What I remember most from 12 years of Catholic school, is that everything having to do with boys is a sin. And we had better believe it. One day a classmate at Marymount raised her hand in religion class and asked, "Is French kissing a mortal sin?" The nun answered without hesitation: "Yes." We all knew that if you died with a mortal sin on your soul, you went straight to Hell -- so if we were even considering this French kissing thing, we were taking eternity into our own hands.
French kissing and murder -- all the same in God's book.
Imagine the thrill that sprang through all of us -- we who grew up wearing those navy blue jumpers and white blouses -- when, years later, we breathlessly leafed through the pages of Helen Gurley Brown's explosive 1962 book, Sex And The Single Girl, which described in unblushing detail a step-by-step strategy by which women could embrace their most secret sexual urges. Three weeks after its publication, the book had sold 3,000,000 copies.
By then my Marymount classmates and I had left our blue jumpers far behind, along with the nun's fiery lessons. But some part of those flames still burned.
Before there was Erica Jong or Fifty Shades of Grey, there was Helen Gurley Brown, the pioneering publishing icon who passed away on Monday at the age of 90. A secretary-turned-copywriter-turned author, Helen rocked the culture with her revolutionary ideas about women and sexuality -- and she did so without fear or apology.

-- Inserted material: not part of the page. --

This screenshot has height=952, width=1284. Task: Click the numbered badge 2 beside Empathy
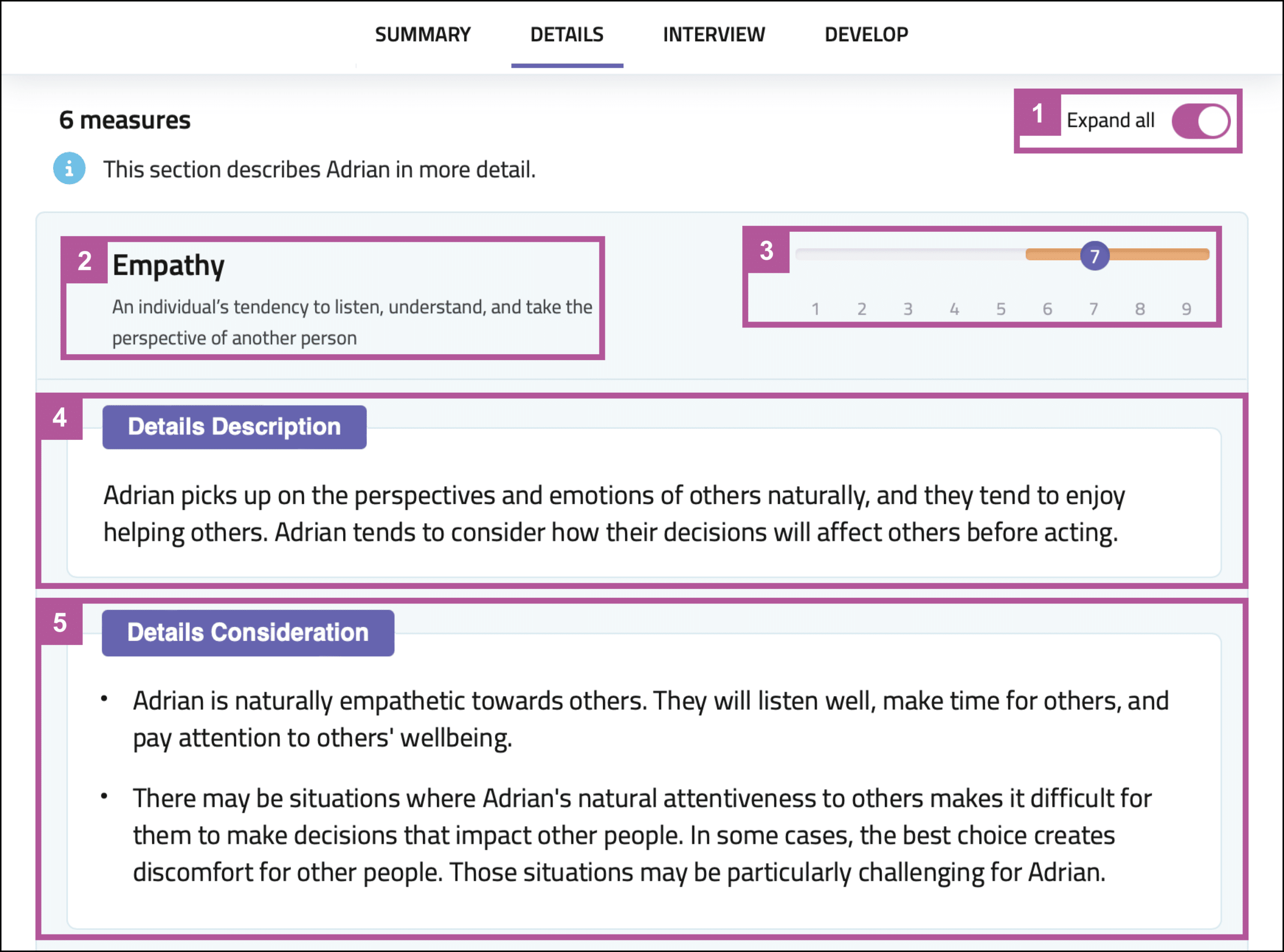tap(85, 261)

I know, I know, there is plenty to debate about Brown's brand of feminism -- her signature Cosmopolitan magazine referred to women as "girls," and its covers regularly featured models with puffed-up cleavage and headlines that promised man-snaring advice.
But her landmark book freed young women of the early '60s, permitting them to reconsider their mothers' (and their teachers') admonishments about boys and men -- "Males are animals, females are their trainers" or " Why buy the cow if you can get the milk free?" (Feel free to add your own.) It took some doing to untangle our sexiest selves from the memory of those warnings. We can laugh now, but there were many such lessons to rethink, and they all added up to the same conclusion: sexuality belonged to men; and taming boys, restraining your sensuality, and finding matrimonial security were women's work.
But Helen changed all of that. And though her ideas weren't as scholarly as Betty Friedan's or as scientific as Kinsey's, she was every bit a godmother of the sexual revolution.
So farewell, Helen -- with gratitude from a Marymount girl who agonized about all those boy feelings. You were the first and, at the time, only teacher to reveal that those feelings were not sinful. They were normal and exciting. You were my first experience with the "lib" of "Women's Liberation."